15-Minute Cheesy Kale & Broccoli Scrambled Eggs

Breakfast

March 9, 2026

Tired of the same old boring breakfast routine? Let’s be honest, mornings can be a whirlwind, but that doesn’t mean you have to sacrifice a delicious and nourishing start to your day. This Cheesy Kale & Broccoli Scramble is my go-to solution for a hectic morning. It’s packed with protein, loaded with greens, and comes together in less time than it takes to brew a pot of coffee. It’s a vibrant, satisfying meal that will keep you energized and ready to conquer your day, all in one skillet!

Ingredients

• 2 large eggs
• 1 tablespoon / 15 ml heavy cream
• Salt and freshly ground black pepper, to taste
• 1 teaspoon / 5 ml coconut oil or butter
• 1 cup / 30g fresh chopped kale
• ¼ cup / 35g broccoli florets, fresh or thawed from frozen
• 2 tablespoons / 10g grated Parmesan cheese

Instructions

1. Directions
2. In a small bowl or mug, whisk together the eggs, heavy cream, salt, and pepper until the mixture is smooth and slightly frothy.
3. Heat the coconut oil in a medium non-stick skillet over medium heat until it shimmers.
4. Add the chopped kale and broccoli to the skillet. Sauté for 1-2 minutes, stirring frequently, until the kale has wilted and the broccoli is tender-crisp.
5. Pour the egg mixture directly over the vegetables in the skillet. Let it cook undisturbed for about 30 seconds, or until the edges begin to set.
6. Gently push the eggs from the edges toward the center of the pan, creating large, soft curds. Continue this process until the eggs are mostly set but still have a little moisture.
7. Remove the skillet from the heat and immediately stir in the grated Parmesan cheese. The residual heat will melt it perfectly.
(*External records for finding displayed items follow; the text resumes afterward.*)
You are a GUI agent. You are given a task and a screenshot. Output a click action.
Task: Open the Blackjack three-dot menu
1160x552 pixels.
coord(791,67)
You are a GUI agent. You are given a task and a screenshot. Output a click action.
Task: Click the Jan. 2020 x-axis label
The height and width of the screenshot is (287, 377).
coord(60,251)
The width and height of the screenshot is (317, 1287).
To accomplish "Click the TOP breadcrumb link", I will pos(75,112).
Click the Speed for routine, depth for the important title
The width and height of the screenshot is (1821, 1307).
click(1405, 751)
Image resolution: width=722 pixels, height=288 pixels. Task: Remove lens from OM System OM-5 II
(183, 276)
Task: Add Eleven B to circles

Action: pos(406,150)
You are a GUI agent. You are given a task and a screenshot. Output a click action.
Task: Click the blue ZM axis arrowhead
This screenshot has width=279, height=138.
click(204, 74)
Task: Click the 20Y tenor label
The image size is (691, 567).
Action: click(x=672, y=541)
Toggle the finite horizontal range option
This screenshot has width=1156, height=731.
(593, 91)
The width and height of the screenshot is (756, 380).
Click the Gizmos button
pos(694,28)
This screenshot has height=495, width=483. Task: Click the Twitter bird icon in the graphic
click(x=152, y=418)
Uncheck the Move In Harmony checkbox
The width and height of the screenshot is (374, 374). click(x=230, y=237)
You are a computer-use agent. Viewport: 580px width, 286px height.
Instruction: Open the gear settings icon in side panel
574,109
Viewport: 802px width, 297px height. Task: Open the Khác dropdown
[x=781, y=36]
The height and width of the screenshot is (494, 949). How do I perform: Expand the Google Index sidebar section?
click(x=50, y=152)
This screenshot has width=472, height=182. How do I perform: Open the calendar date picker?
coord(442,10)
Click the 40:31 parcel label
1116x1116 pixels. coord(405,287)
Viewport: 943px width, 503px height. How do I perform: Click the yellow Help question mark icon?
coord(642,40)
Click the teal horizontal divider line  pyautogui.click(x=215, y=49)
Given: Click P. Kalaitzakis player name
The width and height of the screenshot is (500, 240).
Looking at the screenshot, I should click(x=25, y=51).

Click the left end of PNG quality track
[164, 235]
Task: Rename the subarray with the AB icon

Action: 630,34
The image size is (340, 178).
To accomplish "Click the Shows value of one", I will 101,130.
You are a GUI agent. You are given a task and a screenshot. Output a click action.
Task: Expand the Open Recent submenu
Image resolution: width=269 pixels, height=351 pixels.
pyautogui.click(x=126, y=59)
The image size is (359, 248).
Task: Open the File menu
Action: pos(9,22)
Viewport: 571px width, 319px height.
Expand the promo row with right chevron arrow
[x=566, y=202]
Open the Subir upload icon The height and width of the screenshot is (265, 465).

Serve hot and enjoy!

Nutritional Information

• Nutrition
• Calories: 315 kcal
• Fat: 25g
• Protein: 19.5g
• Carbs: 10g
• Fiber: 1.5g
• Net carbs: 8.5g

Pro Tips

• For the creamiest eggs, cook them low and slow. Lower the heat to medium-low before adding the egg mixture and stir gently and constantly for a velvety texture.
• Feel free to swap the veggies. Baby spinach, chopped bell peppers, or sliced mushrooms are fantastic substitutes or additions.
• Add a pinch of red pepper flakes with the vegetables for a gentle kick of heat.
• For a dairy-free version, simply omit the cream and cheese, and use a full-fat coconut cream and nutritional yeast instead.

FAQ

Q: Is this Cheesy Kale & Broccoli Scramble keto-friendly
A: Yes, with only 8.5g of net carbs, 19.5g of protein, and 25g of fat per serving, this scramble is an excellent choice for a keto or low-carb diet.

Q: How can I make this breakfast scramble dairy-free
A: To make a dairy-free version, simply replace the heavy cream with full-fat coconut cream and substitute the Parmesan cheese with nutritional yeast for a similar cheesy flavor.

Q: What other vegetables can I use in this egg scramble
A: This recipe is very versatile. You can easily swap the kale and broccoli for other vegetables like baby spinach, chopped bell peppers, or sliced mushrooms.

Q: How do I get the creamiest scrambled eggs
A: For the creamiest, most velvety texture, cook the eggs over medium-low heat. Pushing the eggs gently and constantly from the edges toward the center prevents them from overcooking and creates soft curds.